Death's End is the third book in a Chinese-written science fiction trilogy which begins in the 1960s and goes into the far future, ending at the heat death of the universe. It certainly gets weird at times, especially in the first book, The Three Body Problem, when you don't yet know what's going on. But the final book in the trilogy was easily the best of the three.

Best Board Game: Spirit Island While Spirit Island isn't a new game in 2019, I first got a copy and played this year. And I really like it. The premise of the game? Settlers are slowly populating the island, exploring, building settlements and building cities. You need to kill them all.

Yep. You play the spirits of island. Spirits of water, fire, and shadow. The settlers are despoiling your pristine land and driving back the natives. I've found the game to be extremely difficult. I've played something like six times, and only won once. But it's fun! After you initially learn the rules, which can be time-consuming, the game actually plays very quickly.

My runner-up would be Photosynthesis, which is a board game about growing trees by positioning them to maximize the amount of sunlight they get, and casting shadow on other players' trees.

Best Television: Stranger Things The third season perhaps wasn't as amazing as previous seasons, but I did really enjoy it, despite it being far more horror-y than previous seasons. The melting people felt like something out of John Carpenter's The Thing, and the scene where they have to cut open El's leg to remove something was almost too much body horror even for me. If you're interested in my full opinion on the show, check out the write-up I did on GeekDad in July, of which I'm moderately proud: Stranger Things 3 Celebrates Nostalgia, Nerdiness, and Horror

I do have some runners-up. We're nearly done watching Raising Dion on Netflix, which is a very good off-brand X-Men story. Additionally, I've only seen one or two episodes each of Watchmen, His Dark Materials, and The Mandalorian, so I can't yet comment much about any of them. I do think that they all have potential.

EDIT: I finally saw The Mandalorian. It's pretty close to Stranger Things in quality. Not Stranger Things season 1 good, but nearly as good as season 3.

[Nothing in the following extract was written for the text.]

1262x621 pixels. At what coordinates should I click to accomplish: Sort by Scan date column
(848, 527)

Best Music: Almost none of my music here is new. In fact, much of it is from before I was born. I love going back and re-discovering songs that I've heard before but never really focused on. That's why this year I rediscovered Boz Scaggs, Led Zeppelin, Crosby, Stills & Nash, and Jim Croce. But the one band I'd have to place as my 2019 favorite is Pomplamoose. They do mostly covers and mashups, but many of them are actually better than the originals. Don't believe me? Watch their covers of Daft Punk's Harder, Better, Stronger, Faster and of La Roux's Bulletproof. I've already got tickets to see them in concert on January 16th, and I'm not much of a concert-goer. They're so good.

In closing, since I'm on music, I've got to share some of my very favorites - those songs where I'll be at work, and they come on in my playlist, an I've just got to stop for a minute, close my eyes, and groove.

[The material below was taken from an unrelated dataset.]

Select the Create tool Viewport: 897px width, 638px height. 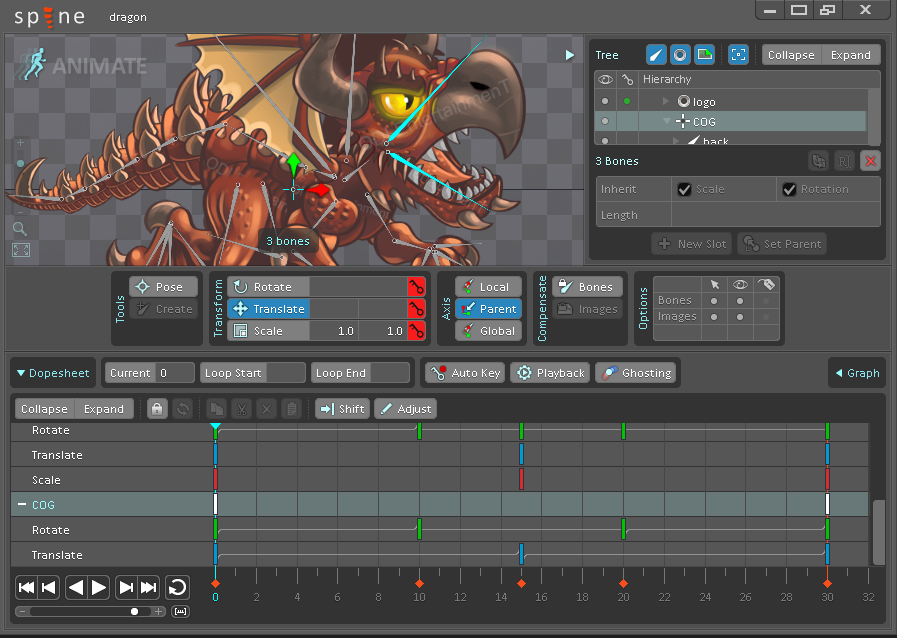(165, 309)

Agnes, by Glass Animals. (link) It's about watching a friend succumb to drug addiction, but for me it's not about the lyrics - I just love the music. It's become my favorite song by a band that I've grown quite fond of in the past year. When the chorus starts repeating near the end and you get that augmented chord variant... augh. So good.

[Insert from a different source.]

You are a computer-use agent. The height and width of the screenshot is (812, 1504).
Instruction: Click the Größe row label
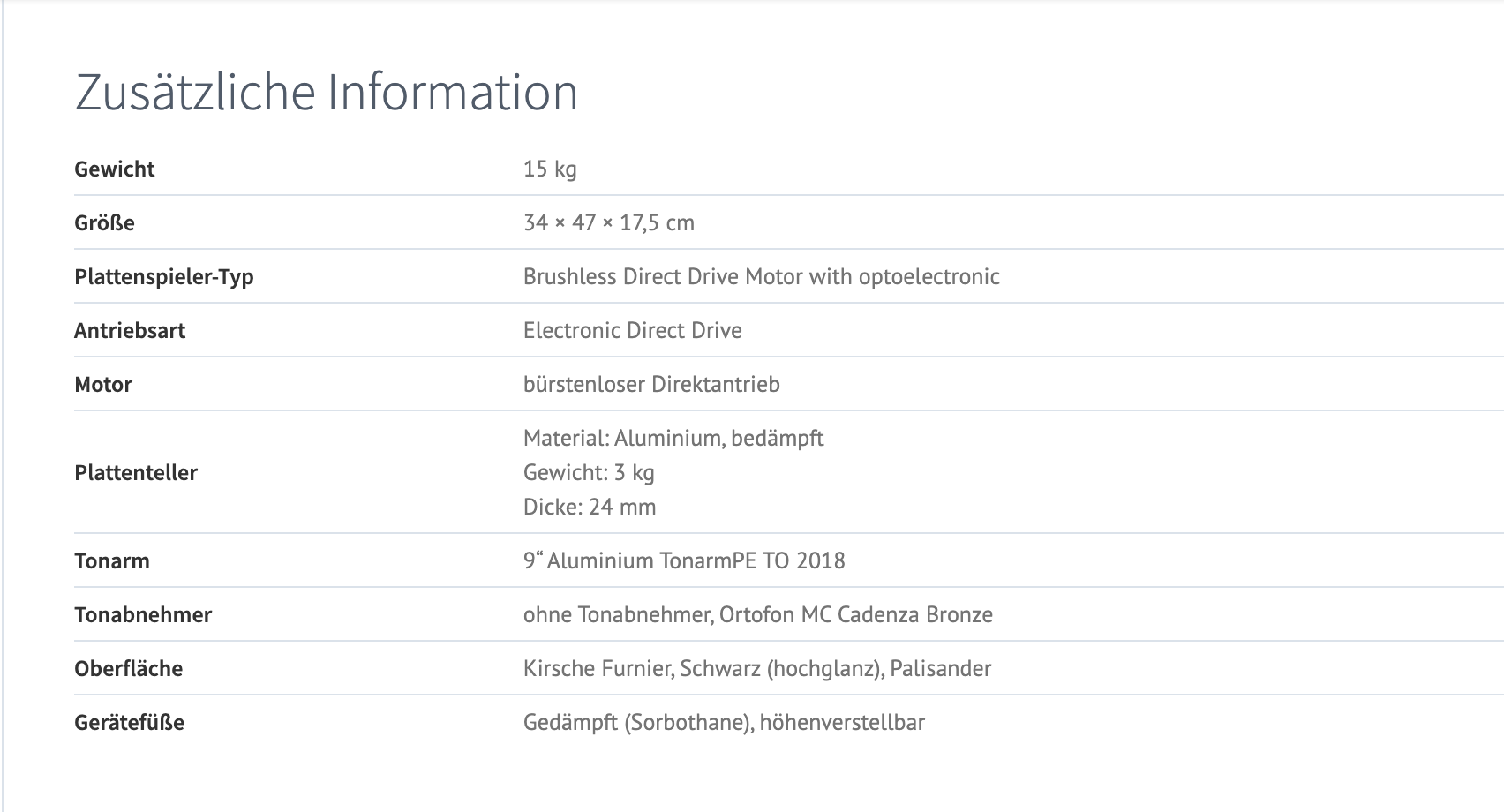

Sara, by Fleetwood Mac. (link) It's a song I'm sure you've heard a hundred times. Drowning in a sea of love where everyone would love to drown. Try listening with headphones, like I do at work. Listen to the drums. Listen to the way the piano chords are balanced between the left and right channels. Trying to overanalyze the structure like the amateur hack of a music theorist I am, perhaps it's interplay between the piano chords and the bass, and the way the tune spends so long at the subdominant and dominant before resolving to the tonic during the chorus. Love it.

I just pulled out my phone's crappy keyboard app and tried to recreate what I'm talking about. As the base moves through its 1-6-4-5 progression, the higher notes repeat. Listen to this crappy MIDI file: (link)

So that's it for my 2019 favorites. See you in 2020!